START PROVIDED PASSAGE

Middle Eastern Nurses Conference

The Middle Eastern Nurses & Partners Uniting in Human Caring conference in Aqaba last week moved in the direction in which it was faced: sharing of vital experience while looking at the challenges of providing nursing care in this part of the world.  The differences in core beliefs are set aside in the acceptance of shared core values.

This is what feeds hope and becomes grounded in human caring as means of returning to our shared humanity.

The stories shared by nurses from the Israeli borders with Saudi Arabia, Lebanon, Jordan, and Egypt; the Palestinian nurses who must deal with the many health issues that show up within the Palestinian territories; and the nurse educators who work to raise the quality of care through direct education who are vital to understanding what is happening here.

The pictures here show wounded Syrian children being cared for by Israeli nurses.  The care is being driven by nursing.

In the meantime, Hadassah Medical Center in Jerusalem has declared Chapter 9 bankruptcy. According to the newspapers and reports from some of the staff, funding was mismanaged and eaten up by corruption.

Hadassah Medical Center is the most prestigious medical center in the country and known globally for its research and medical innovation. Here, the nurses were on strike because they had not gotten paid since January.

END PROVIDED PASSAGE

◆ **THINGS TO DO**:
**1.** Reproduce the post about the Middle Eastern nurses conference between "Hadassah Medical Center is" and "paid since January.", inclusive.
**2.** Name each country that the post about the Middle Eastern nurses conference mentions as sharing a border with Israel.
**3.** Continue the post about the Middle Eastern nurses conference from its last sentence.

START DATA EXCERPT

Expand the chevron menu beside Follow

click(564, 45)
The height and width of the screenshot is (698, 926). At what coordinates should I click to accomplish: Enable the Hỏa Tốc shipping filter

END DATA EXCERPT

◆ **RESULTS FOR EACH TASK**:
**1.**
Hadassah Medical Center is the most prestigious medical center in the country and known globally for its research and medical innovation. Here, the nurses were on strike because they had not gotten paid since January.

**2.** Saudi Arabia, Lebanon, Jordan, Egypt

**3.**
During the strike, some nurses had either slept in the lobby during the strike or continued working.  The commitment to the patients and Hadassah is notable but how they are treated is not at par with the invaluable care they provide.

Hadassah Davidson Tower

We visited Hadassah Ein Kerem, invited by one nurse and two nurse educators that we met at the conference.  The original hospital was built in the 1960s. The new tower (right) opened last year.  The contrast is stunning.

Our hosts reported that the strike is over although details were not clear.  Nonetheless, they said that patients were not being sent to Hadassah because the physicians are still on strike for their malpractice insurance lapsing as premiums were not paid.  As I update this, this has also been resolved.  For the past two weeks, physicians were on “Shabbos Schedule” which is limited staffing.

I am not sure how all of this will be resolved, but I am confident that some kind of economic structure will be developed to allow Hadassah to resume it research and high quality of care. Lots of blame to go around and, as it is in all of healthcare, patients and families are caught in the middle.

What I come away with from this trip to Jordan and Israel is a keen sense of the gap between economic and political pressures, on one side, and the ongoing human needs on the other.

Nurses are called in to relieve suffering, to see each person in their full humanity, and to value each human life.  Unconditional commitment and skill to improve the quality of health and healing do not mesh well with any healthcare system that must barter politically or economically.

In the Middle East where tensions reside in every breath, where you can feel it in the air, the nurses rise to meet the needs as they show up.  These amazing nurses show up in service to the mission of human caring without hesitation or question.

From their perspective and what I have come to know, peace has its birth at the bedside. There, the nurse and patient are partners in healing and their shared humanity is more vital than their differences.